I was trying to get to sleep through at least part of the morning, it didn't happen.
I always wake up first because of my last few years waking to kid noise and the high stress.
Now I'm in great shape and in a pleasant mood all the time.
If you ever went into the office of the Clown House you would have found purposly uncompfortable chairs, I didn't want anyone sleeping on the job, not around me anyway.
My new digs are all about reclining, kind of an opium pit without the drugs ( Well i hear my room has smelled like pot since the 60s and I'm keeping that tradition, nothing else).
I really don't have much to stress about in comparison, I earned my rent and sent what I had left over to Caffeine, I'm fed, a little lonley but really strong since I work out everyday.
Yesterday I wentto the store and purchased some Ice Cream, after all the healthy raw veggies and grains I treated myself, it was rad.
I like the natural stuff more, thats for sure.
I needed some reward, I spent months day and night clearing the Clown House of other people's debris, I washed walls, painted walls, fixed broken windows (or had them fixed) and spent hundreds of dollars, my reward was, I got to pay more money and was talked to like I was a dead beat who hates my kids, I deserved something nice, I just got the crap beat out of me.
I got to talk to my kid (it took a bit to get the number) she is fine and isn't seeming to miss me, I think the dog and the little boy might miss me, the wife is cold but nice, and not mean or bitter, I don't think she misses me much.
She actually seems happy to have me away from her, good for her, I know I'm a monster sometimes.
I'm feeling good about things and happy, just bumps in the road.
Can't argue with results, since we went different ways, I hear she is doing great and I sure do well making all my own decisions, nobody has thrown any awful ideas into my mix and I'm doing well without all the delays and wild goose chases.
I don't like getting up so early because it's time alone that I have been spending missing my family.
I had to convince myself that they are fine so I can get stuff done, I'm not getting any hansomer.
Now I spend mornings conjuring my day so it will go well and praying it all works out.
No matter how nice a face I put on it, I still feel like I lost my home, company, wife, dog and children, no amount of visiting will bring them back and I will have to deal with other people programing my children with me far away.
I spent 20 years painfully avoiding having kids and dog for that very reason, I saw it happen to many friends and wasn't having any of that.
I know what you may be thinking..."yer a singing cowboy clown, what better stuff to write country songs about"
I don't think anyone wants to see a clown sobbing while playing a banjo so I'll skip that act.
To tell the truth I'm trying to find a way for Dingo to meet an unfortunate accident of the fatal veriety.
Dingo belonged to the Clown House, when it died so did Dingo, I'm just carting around his clothing and props.

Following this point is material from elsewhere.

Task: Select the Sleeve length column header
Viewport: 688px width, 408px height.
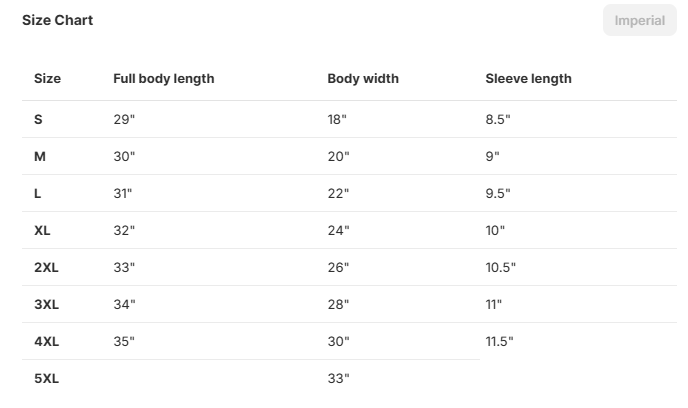Action: (x=528, y=79)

Dingo has kids, is in love with Caffeine Jones and helps people way too much, what a pussy.
I have been searching for the new clown who will hopefully push Dingo out in front of a bus so the poor dude can go down with his ship and die finally.
A new clown came to me this morning while I was fighting with a cup of coffee and the General Lee in traffic.
The new guy wears glittery shirts and likes mirrors, I wasn't letting that guy into my world so I killed him right there in the street, I won't give that clown any attention.
I look at the computor banks of photos, scripts and comics, they all revolve around Caffeine, the kids and all the clowns who have gone away. I don't know what to do with such a body of work, maybe chuck the whole thing into the Willamette river?
My novel centers around Caffeine, she hardly worked on the book, and didn't appreciate the honor, it's a good story and plenty funny but I can't publish it now.
The Clown House story ends with a brick wall and a dead end, I don't know what to do with that.
Now I gotta soak my knees inhot water, they are sore from practicing bike tricks all week and I have to heal up before I injure them again at the shows this weekend.
I'll meditate, and create how my day will go and decide if Dingo lives or dies, If he is gonna die his last performance will be at the Alberta street fair main stage around 1pm.
Yu will know he died if this blog dissapears or changes, he may live on depending on if he is needed by anyone.
So far my phone is silent save for a call I got from Banaroo last week, she came over and that went swimmingly well.
I can't create a wonderful day full of prosperity and fun like that was with all this stuff on my mind, thats why I'm dumping it here on you,,,thanks.
2 comments:
If you kill off Dingo you'll have to come up with something else for me to call you. I'm out here pullin for you even from so far away. Things will get better I've got faith. xxxxoooooo + a chocolate milkshake
Lynn
I don't mean bad Kill Dingo Off I mean mercy kill LOL
I'm just trying to figure out if Dingo should mutate, adapt, re-create or if it's even worth it to re-build.
I'll still be easy to find, I'm the one standing on a 10 foot tall bike.
I'm thinking maybe an anthropomorphic being or maybe a Goblin king.